▶ [PAGE EXTRACT]:
_ _ _ _ _

Harry Reid vs. Sharron Angle: huge stakes in first and only debate

The only Harry Reid-Sharron Angle debate is set for Thursday. The focus is Nevada's troubled economy, but the race is also a referendum on Obama and a test of 'tea party' power.

Julie Jacobson/AP
Bob Slider, left, of Odessa, Texas, a supporter of Nevada Republican senate candidate Sharron Angle, demonstrates on a sidewalk next to Jan Duhaney of Las Vegas, a supporter of incumbent Sen. Harry Reid Tuesday, Oct. 12, 2010, near Las Vegas, Nev. Reid and Angle face off in a televised debate Thursday.

After slugging it out in broadcast attack ads and in frantic fundraising appeals, Senate majority leader Harry Reid and Republican challenger Sharron Angle get to do it face to face in Nevada Thursday night.

The Reid-Angle debate in Las Vegas – the only one scheduled between them – is meant to focus on the economy. The state is among the worst in the US in terms of unemployment and home foreclosures – not a good thing for incumbent Reid, who’s seeking his fifth term in the US Senate.

But the race is also a referendum on President Obama, and it’s virtually a must-win for Republicans if they are going to get to 50 seats in the next Senate.

Like House Speaker Nancy Pelosi, Senator Reid is a prime rhetorical punching bag for Republican candidates across the country. For Democrats, Ms. Angle is a major face (and force) in the "tea party" insurgency that’s rocked both parties – in particular threatening to help undo Democratic control of Congress.

_ _ _ _ _

▶ [DATA PROVIDED]:
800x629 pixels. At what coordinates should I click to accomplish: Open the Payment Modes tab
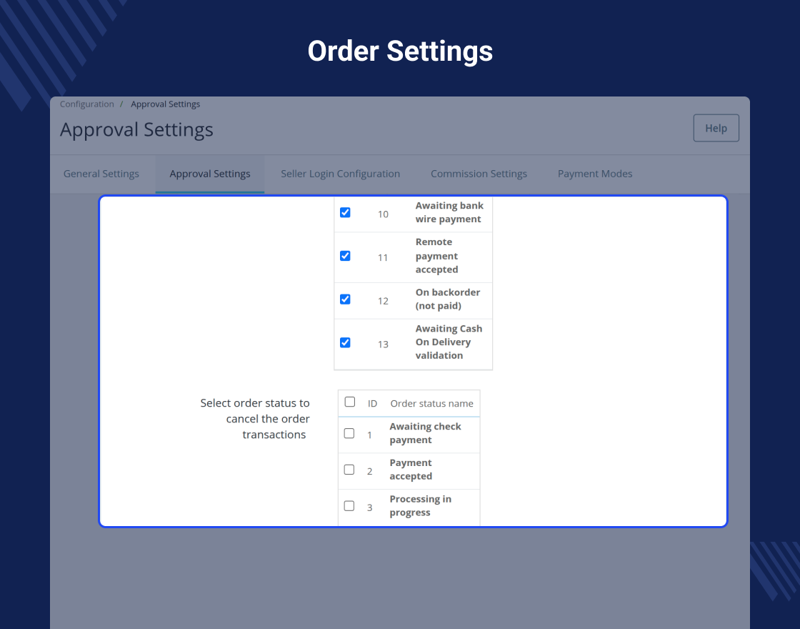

_ _ _ _ _

▶ [REQUIRED TASKS]:
1. In the Reid-Angle debate article, why is a debate focused on the economy a problem for Harry Reid? Answer in one to three sentences.
2. According to the Reid-Angle debate article, in which city will the debate take place?
3. Continue the Reid-Angle debate article from the point where it stops.

▶ [ANSWERS TO THE PROBLEMS]:
1. Nevada ranks among the worst states in the US for unemployment and home foreclosures. That is bad news for Reid because he is the incumbent, seeking his fifth term in the Senate.

2. Las Vegas.

3.
Former president Bill Clinton was in Nevada last week stumping for Reid. President Obama will be there next week. The National Republican Senatorial Committee, the Republican National Committee, and the organizations that GOP strategist Karl Rove is affiliated with are working on Angle’s behalf.

The race for the US Senate in Nevada couldn’t be closer.

Despite Reid’s negative advertising (and her own sometimes-strange comments and positions from which she’s had to backtrack), Angle has more than held her own in the polls.

A new survey by Mason-Dixon Polling & Research for the Las Vegas Review-Journal this week puts Angle ahead of Reid, 47 percent to 45 percent among likely voters (within the four-point margin of error). For the first time in weeks, Angle has edged out front in the TPM Poll Average – by a mere half percentage point.

But a Suffolk University survey of likely voters released Wednesday has Reid ahead 46 percent to 43 percent (also within the margin of error).

The start of Angle’s campaign was rough. She was favored by some – but not all – tea party supporters in the Republican primary. (A “Tea Party of Nevada” candidate is still on the ballot.) She seemed to suggest that there might have to be armed “Second Amendment remedies” – armed insurrection? – for a Democratic-controlled Congress.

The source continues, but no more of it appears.